SOURCE MATERIAL
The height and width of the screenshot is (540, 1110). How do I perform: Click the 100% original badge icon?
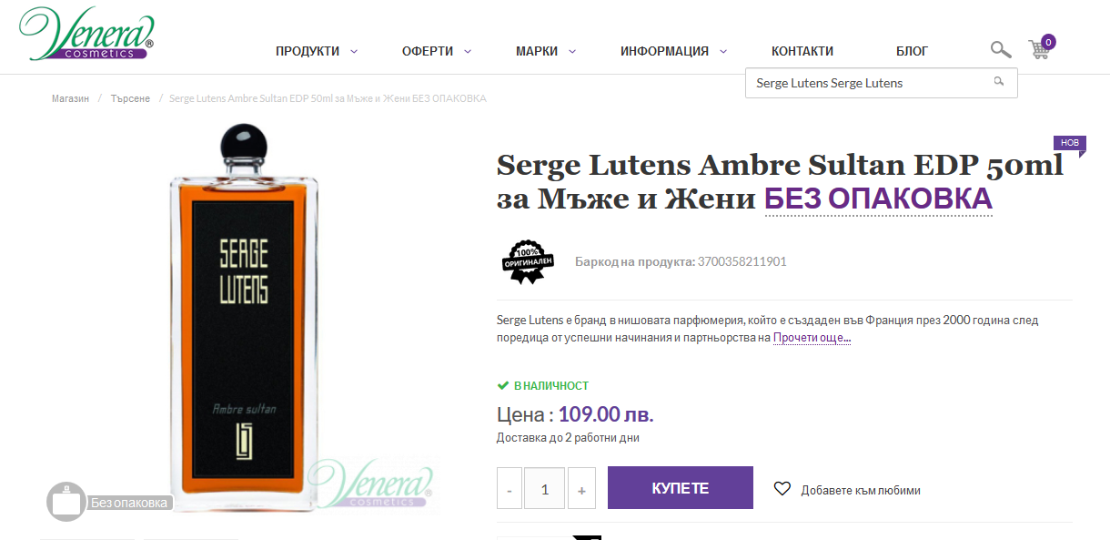click(x=529, y=261)
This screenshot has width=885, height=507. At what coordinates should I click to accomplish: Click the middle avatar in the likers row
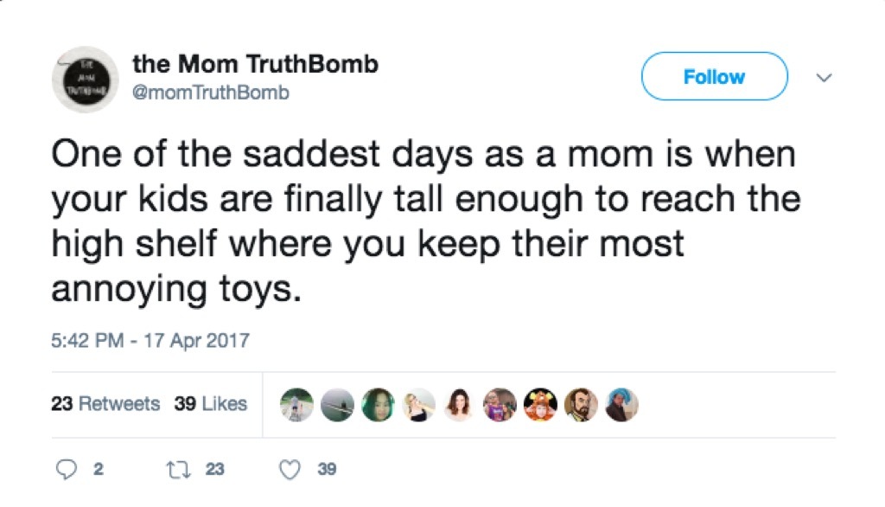pos(458,404)
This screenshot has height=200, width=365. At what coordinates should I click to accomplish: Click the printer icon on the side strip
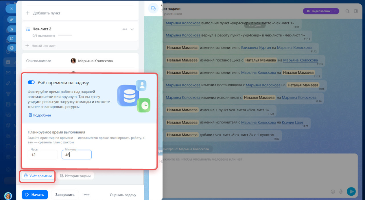click(12, 48)
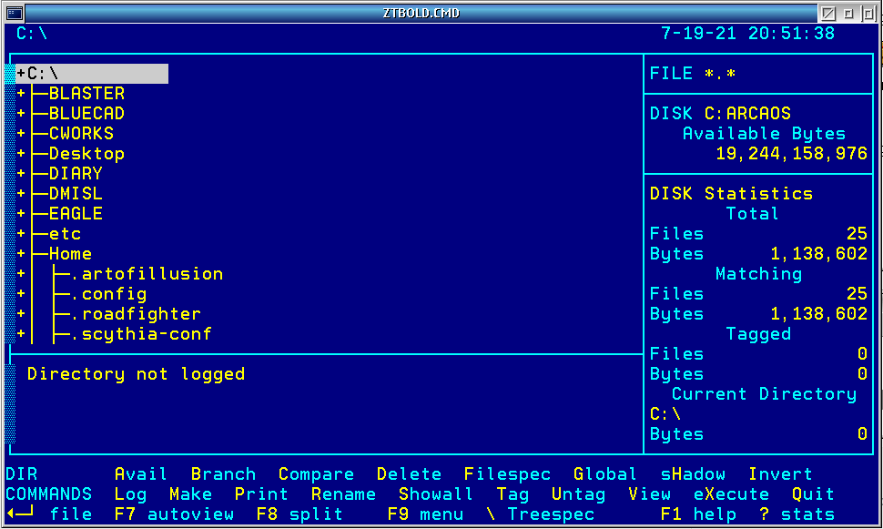The height and width of the screenshot is (529, 883).
Task: Click the Untag command
Action: [578, 494]
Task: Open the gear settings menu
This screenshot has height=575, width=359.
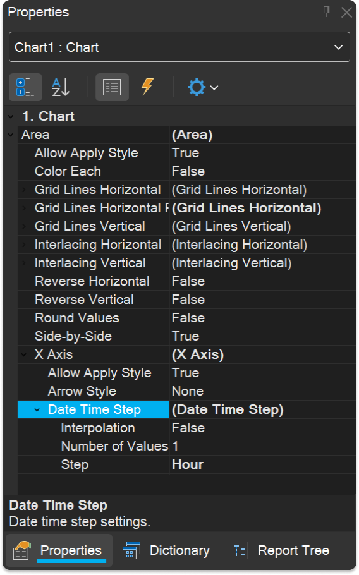Action: coord(203,87)
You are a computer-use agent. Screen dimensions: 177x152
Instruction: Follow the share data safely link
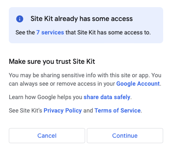pos(107,97)
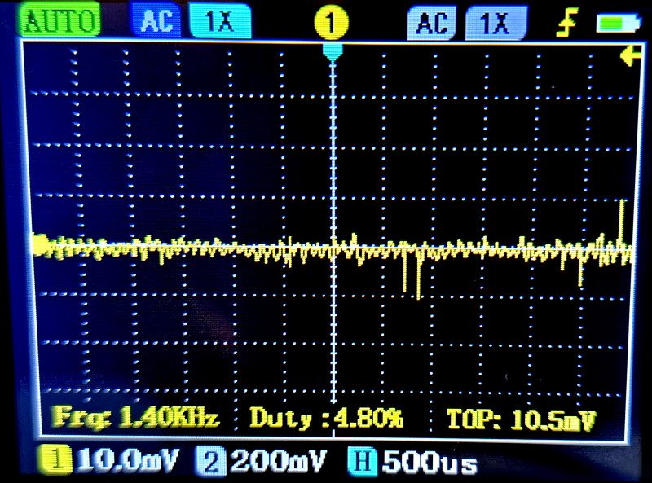This screenshot has width=652, height=483.
Task: Select the Frq 1.40KHz measurement readout
Action: pos(136,419)
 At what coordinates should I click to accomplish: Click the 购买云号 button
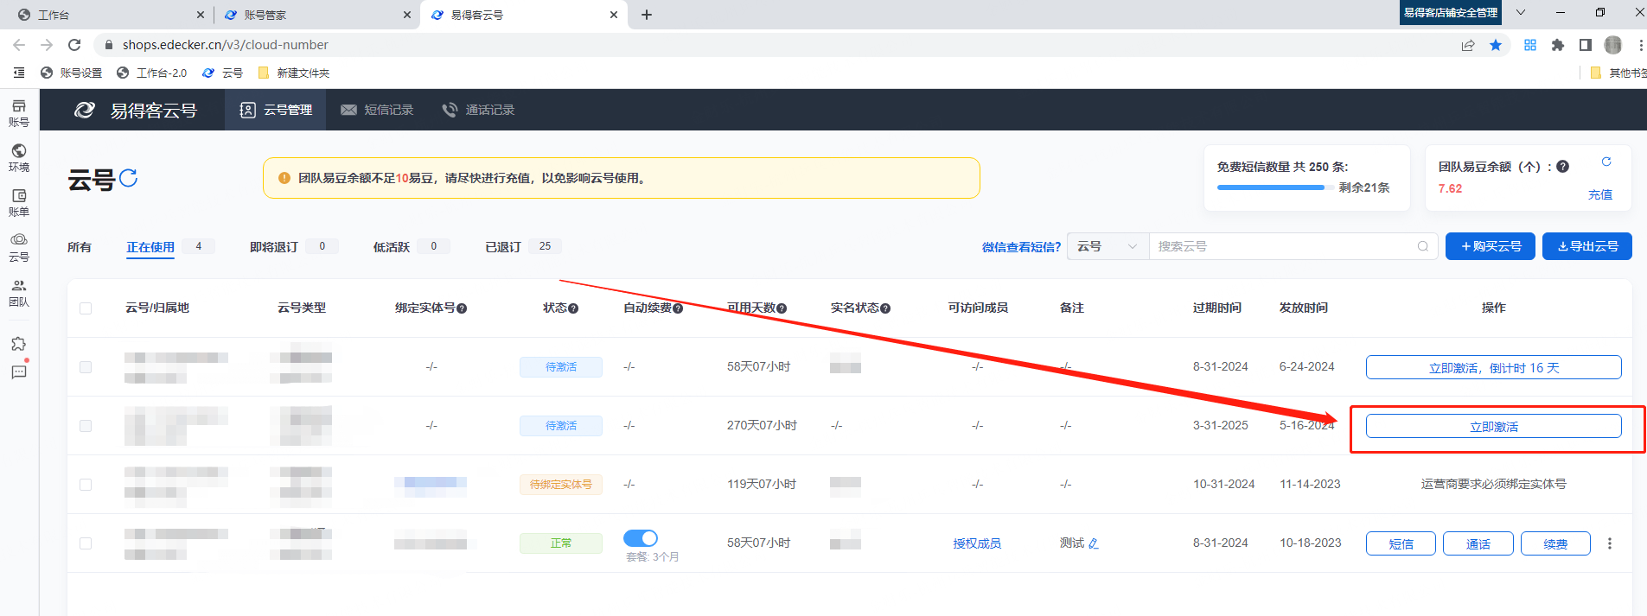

WHAT IS BEING ASKED
Make an exact copy of every entry above, minus the images.

PROBLEM SOLUTION
The height and width of the screenshot is (540, 1110). How do I perform: Click the 100% original badge icon?
click(x=529, y=261)
This screenshot has width=885, height=507. At what coordinates should I click to accomplish: Click the middle avatar in the likers row
pos(458,404)
This screenshot has height=200, width=365. At what coordinates should I click to accomplish: Click the printer icon on the side strip
click(12, 48)
The height and width of the screenshot is (529, 883).
Task: Click the Untag command
Action: [578, 494]
Task: Open the gear settings menu
This screenshot has height=575, width=359.
Action: coord(203,87)
You are a computer-use agent. Screen dimensions: 177x152
Instruction: Follow the share data safely link
pos(107,97)
This screenshot has width=652, height=483.
Task: Select the Frq 1.40KHz measurement readout
Action: pos(136,419)
 At what coordinates should I click to accomplish: Click the 购买云号 button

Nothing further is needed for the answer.